- _Exercise brief_
Render the lines from the start of the records below through the line containing "center [133, 474].", inclusive, as a JSON list of strings with one string per line and blank lines omitted. Leave the pictures out of your answer.

[Stored data entries]
*** Begin section ***

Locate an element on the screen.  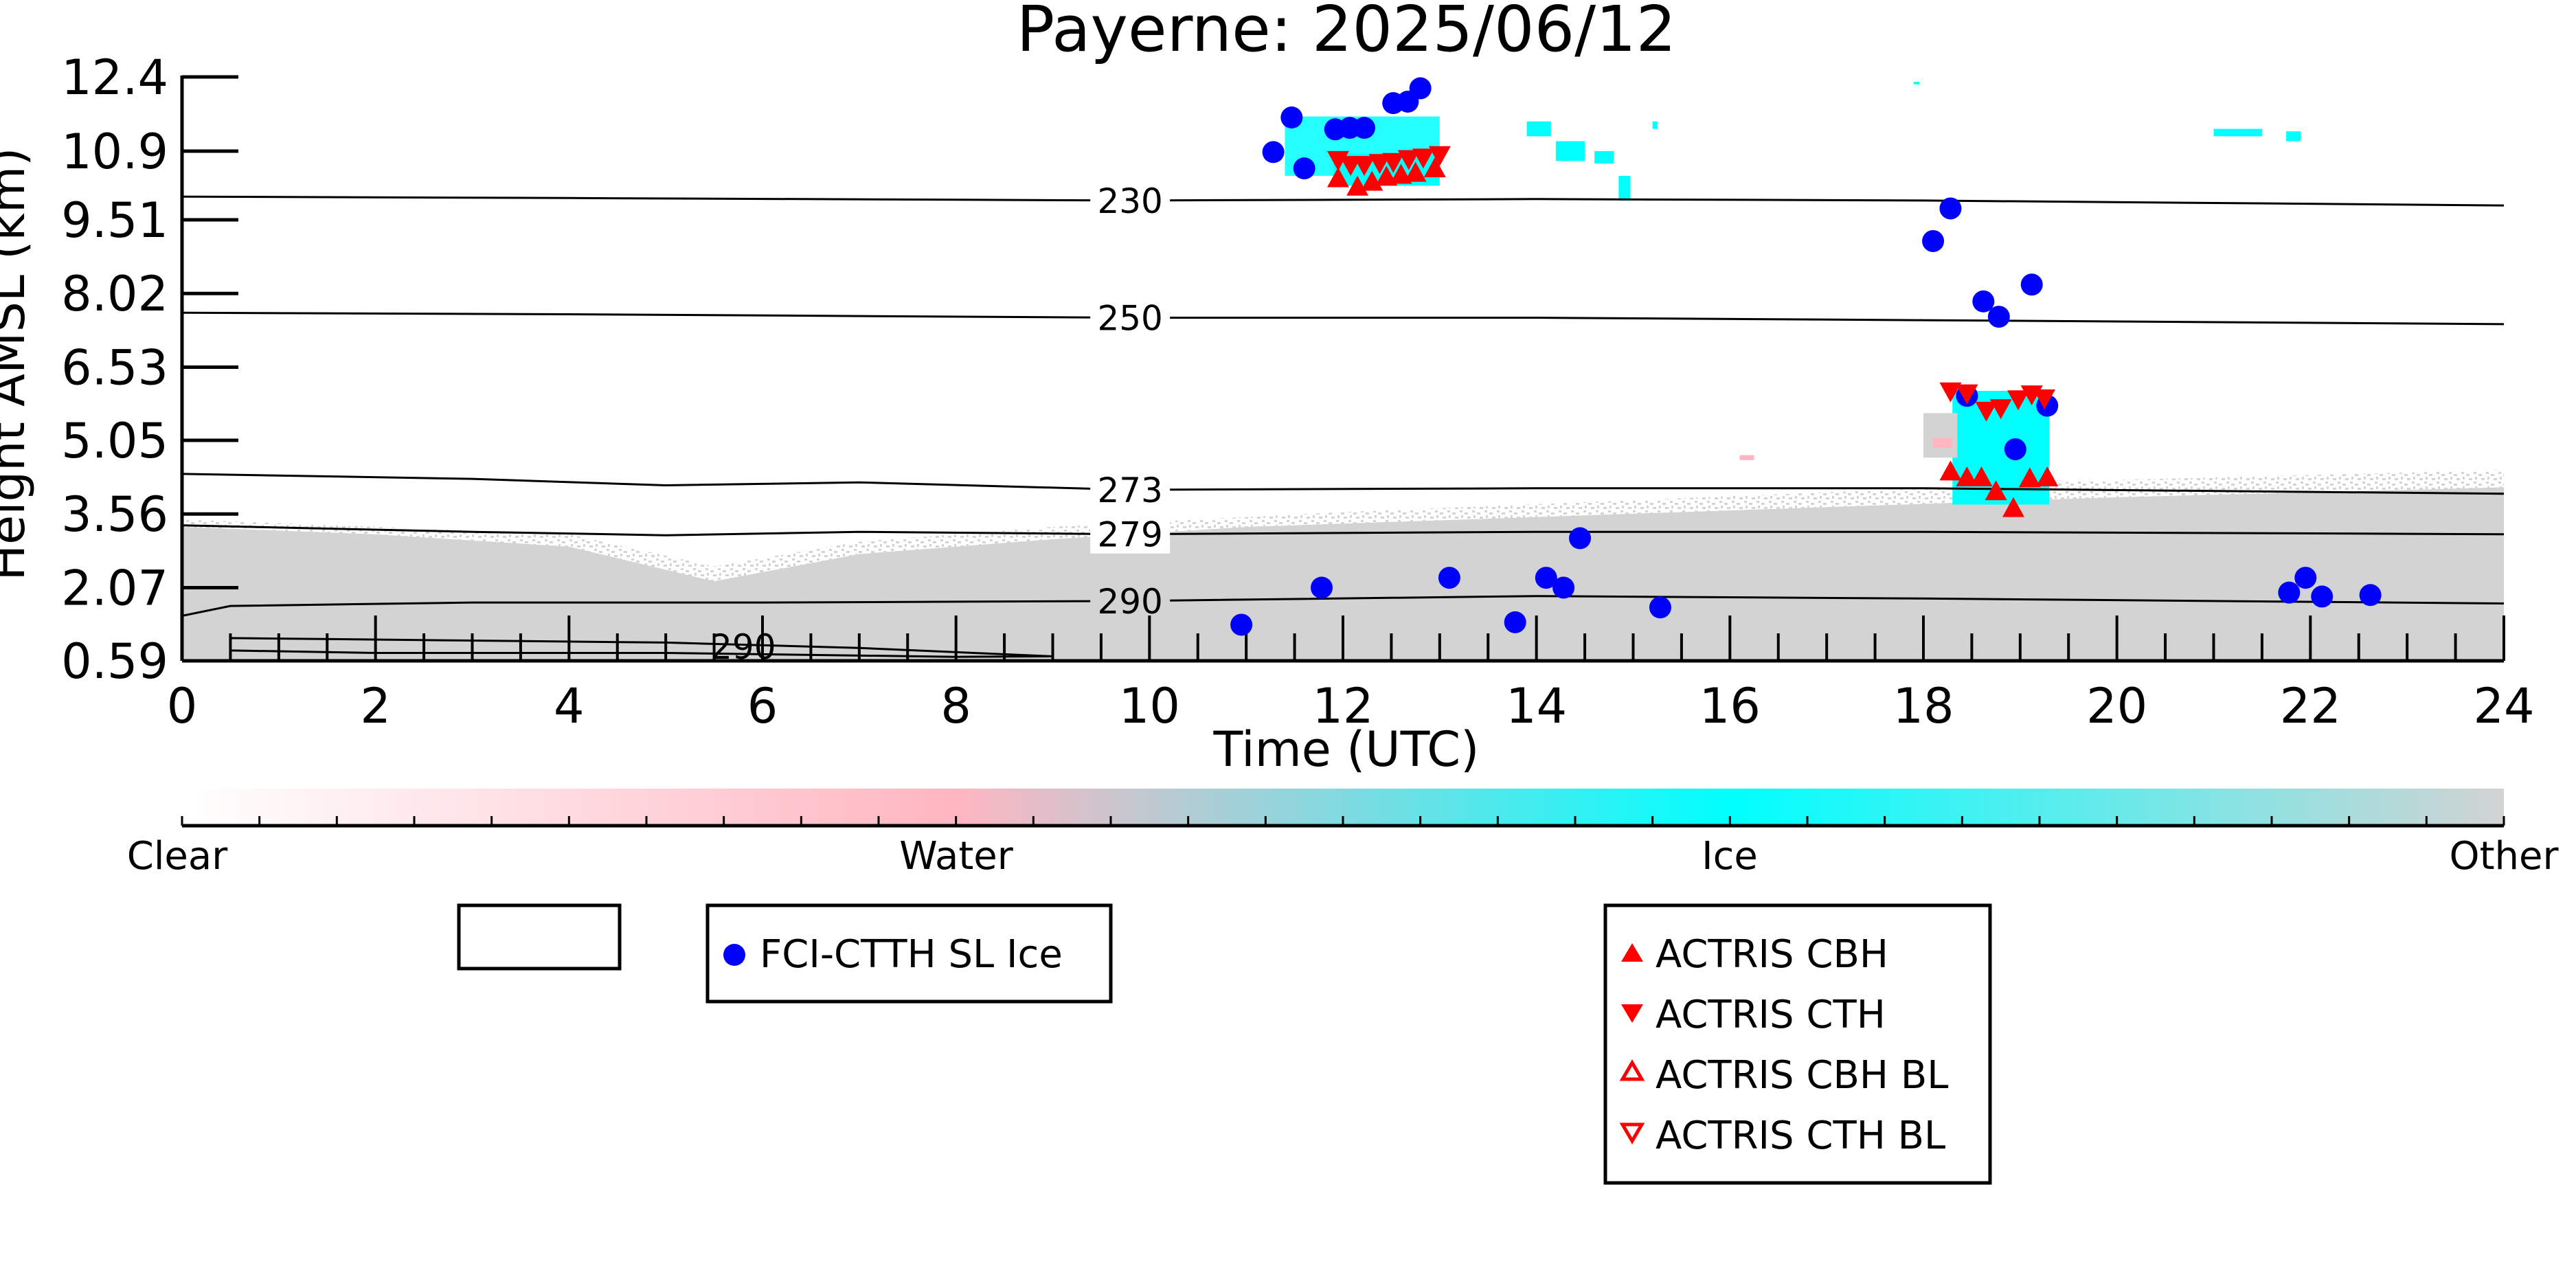
legend-actris-cbh-bl-marker is located at coordinates (1632, 1070).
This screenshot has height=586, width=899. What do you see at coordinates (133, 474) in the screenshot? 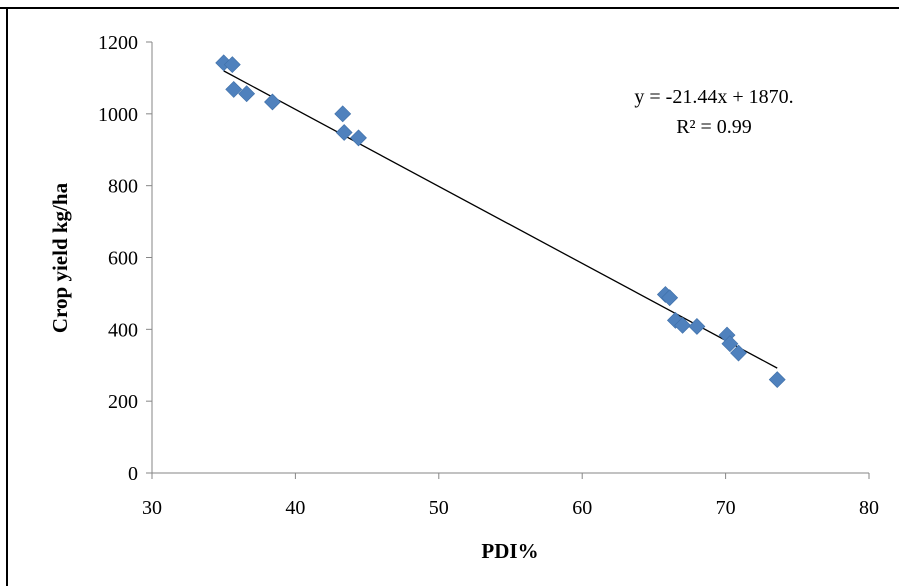
I see `y-tick-label: 0` at bounding box center [133, 474].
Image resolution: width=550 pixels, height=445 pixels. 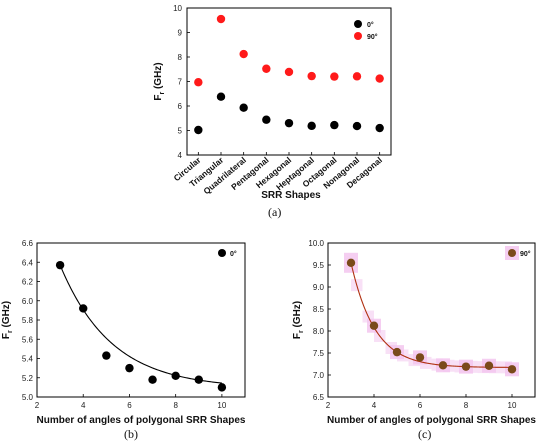 I want to click on y-tick-label-c: 8.5, so click(x=319, y=310).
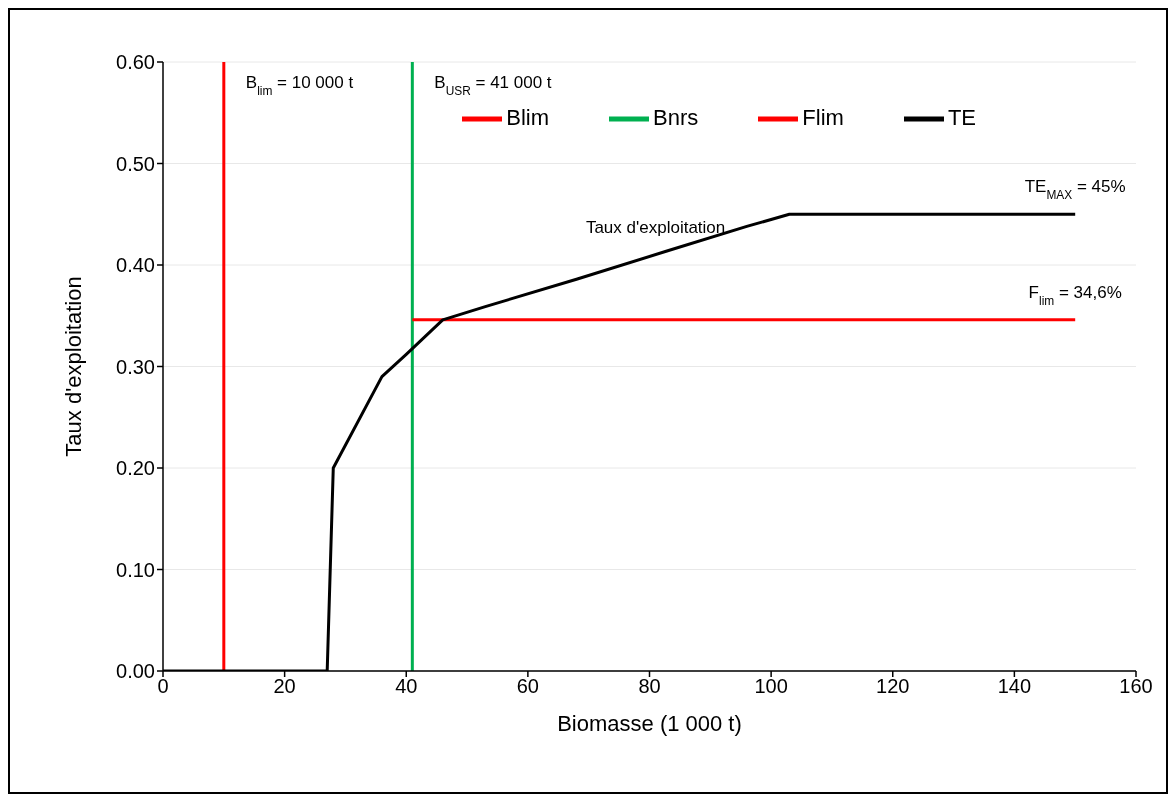 The image size is (1174, 801). I want to click on x-tick-label: 60, so click(528, 686).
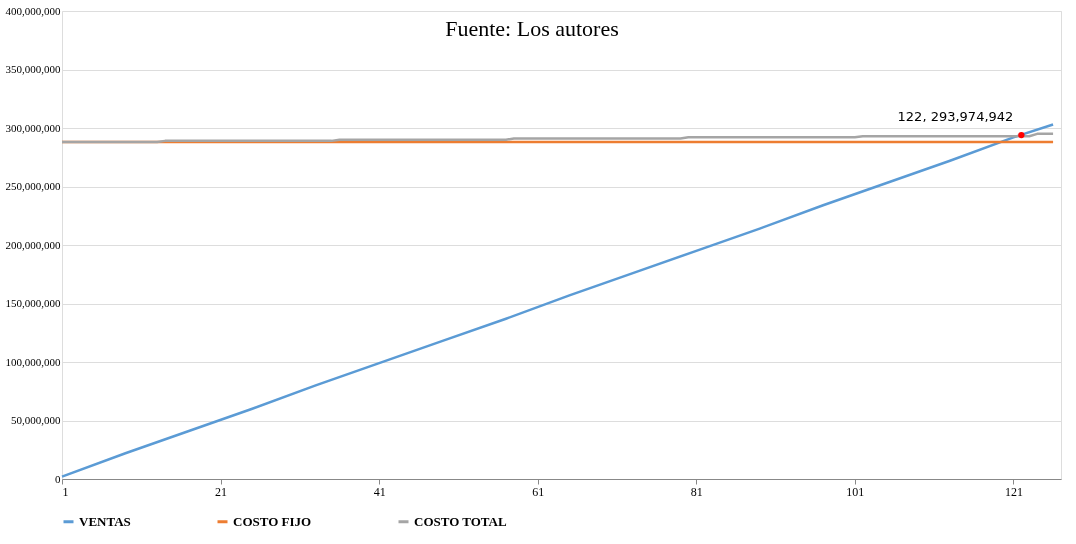 The height and width of the screenshot is (544, 1076). I want to click on x-tick-label: 81, so click(696, 492).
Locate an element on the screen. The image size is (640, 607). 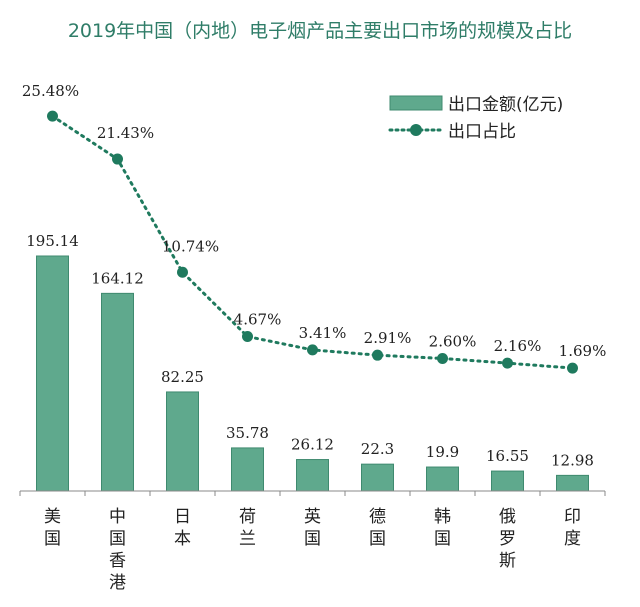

*** End section ***

- _Answer to the exercise_
[
  "Locate an element on the screen.  ",
  "legend-actris-cbh-bl-marker is located at coordinates (1632, 1070).",
  "This screenshot has height=586, width=899. What do you see at coordinates (133, 474) in the screenshot? ",
  "I see `y-tick-label: 0` at bounding box center [133, 474]."
]